United States v. Two Hundred & Sixty-Nine

28 F. Cas. 302, 25 Law Rep. 451
CourtU.S. Circuit Court for the District of Missouri
DecidedOctober 15, 1868
StatusPublished

This text of 28 F. Cas. 302 (United States v. Two Hundred & Sixty-Nine) is published on Counsel Stack Legal Research, covering U.S. Circuit Court for the District of Missouri primary law. Counsel Stack provides free access to over 12 million legal documents including statutes, case law, regulations, and constitutions.

Bluebook
United States v. Two Hundred & Sixty-Nine, 28 F. Cas. 302, 25 Law Rep. 451 (circtdmo 1868).

Opinion

MILLER, Circuit Justice.

This is an appeal "from the decree of the district court for the Eastern district of Missouri, dismissing the libel upon exceptions taken to its sufficiency. In the prayer for an appeal, the case is alleged to be one of prize of war. The counsel state •distinctly that they so understand it; and that the district court, in hearing it, was sitting as a prize court in admiralty. No claim is made under any of the acts concerning confiscation or forfeiture of the property of rebels in the present war, nor under any act prohibiting trade or intercourse with the enemy. The proceeding against the property in question is based solely on the ground that it is •captured jure belli; and application is now made to this court for condemnation of its proceeds as prize of war.

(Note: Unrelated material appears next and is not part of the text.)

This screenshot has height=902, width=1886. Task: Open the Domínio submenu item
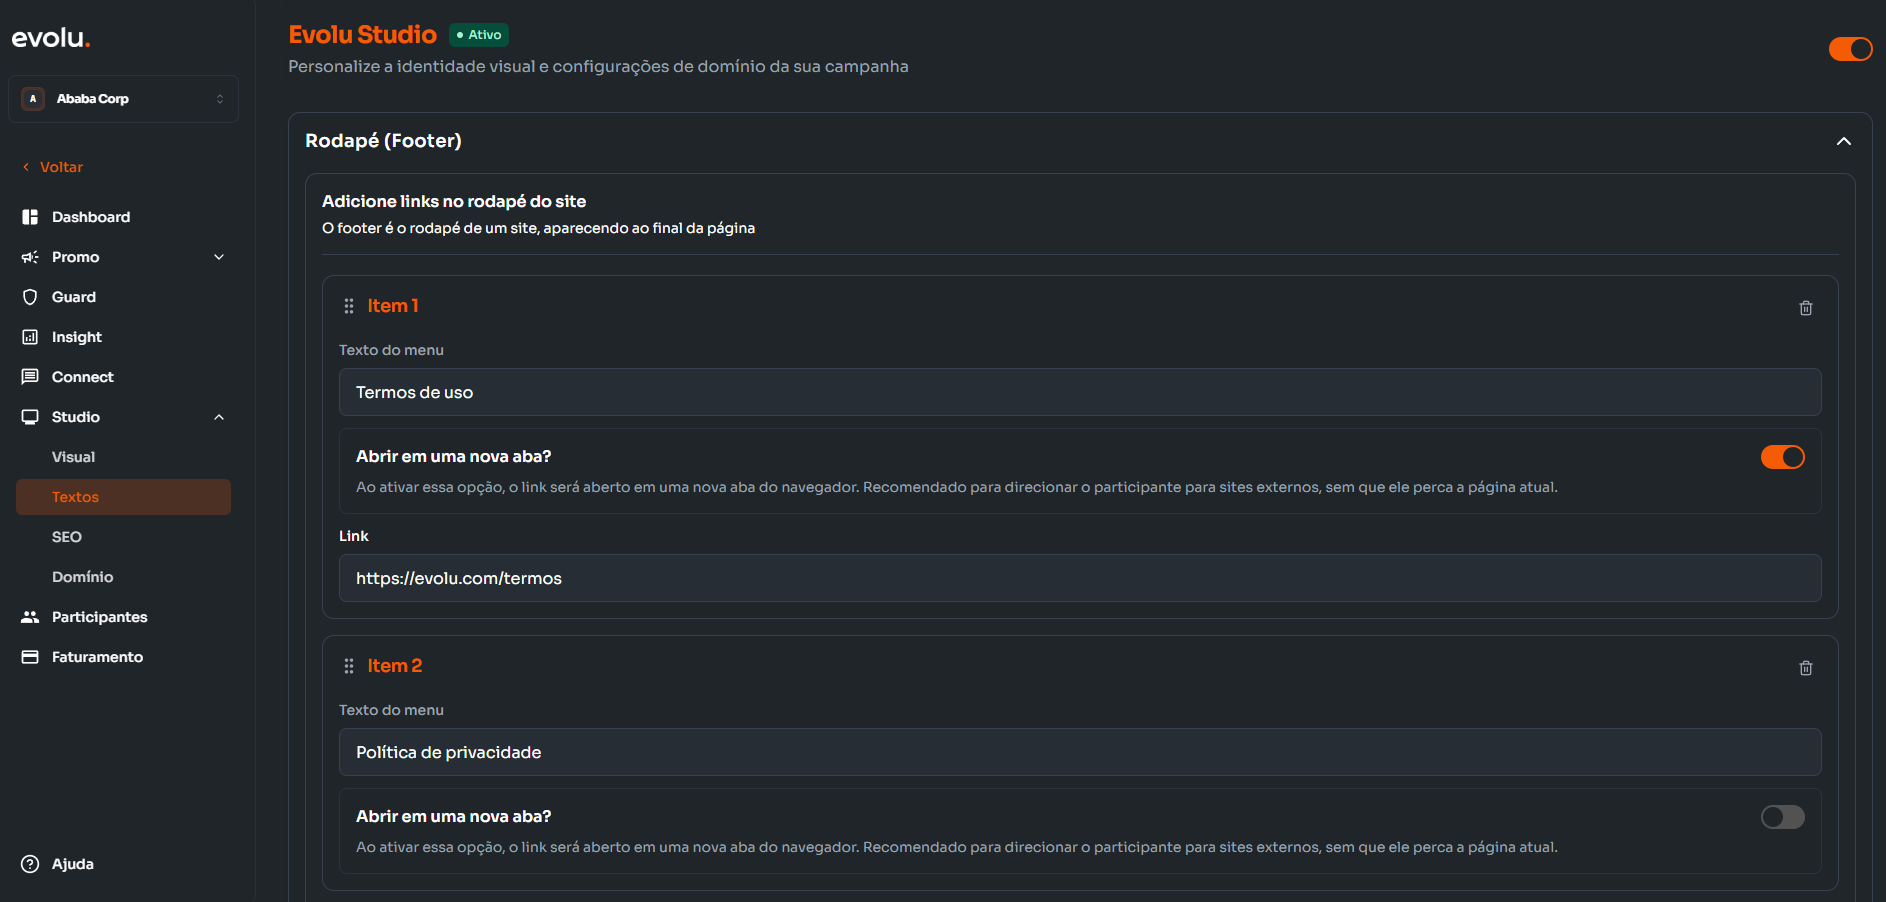[x=82, y=577]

But very few lawyers of the present day have any experience in prize courts; and it is no reflection upon the general professional •character of the learned counsel who drew the libel in this case to say, that though perhaps more nearly a prize libel than anything else, it is not, as such, aptly framed. In substance the statement of facts in the libel, on which the condemnation of the cotton is asked, is as follows: On the 26th day of September, 1862, Captain William Sands, an officer of the United States army, embarked at Helena on the boats, Jatan and Conway, with a battalion of the 10th regiment of Illinois cavalry, said “vessels being vessels of the United States, and in the service of the government thereof.” It was a scouting expedition or reconnaissance into a certain district in the state of Mississippi, then held and controlled by the enemy. The detachment, proceeding by the river and by land, penetrated into the district just mentioned, and there came upon, and by force of arms overpowered, a body of the enemy’s troops. They took prisoner a lieutenant in command, and from the possession of the force under him took the 269% bales of cotton herein libelled. These were marked “C. S. A.,” and were seized as prize of war. The soldiers conveyed the cotton to the river; thence it was taken to the state of Arkansas, and it was finally brought to this city. It is averred that it is now the property of the United States, and is forfeited and confiscated. It is then alleged that the Mississippi river is within the admiralty jurisdiction of the courts of the United States; that the capture was made by the joint action of the vessels aforesaid and the soldiers, and that it could not have been made without the co-operation of the vessels.

There are many irregularities in the proceedings, as disclosed by the record. Thus, the captors are not parties to this proceeding, and did not bring the prize into any court for adjudication. Moreover, as appears from the certificate of the clerk, the property has been sold, and the proceeds cannot be remitted to this court, because they are held to answer to other libels, filed before the present one. on ■the instance side of the district court. But these irregularities are not fatal to the pro--ceeding. Great laxity is tolerated in, prize courts. This is stated with his customary fulness and learning by Mr. Justice Story in The Emulous [Case No. 4,479]. And if this case shall be found, in its substantial elements, to constitute prize of war, the libel may be reformed, and the proceedings corrected.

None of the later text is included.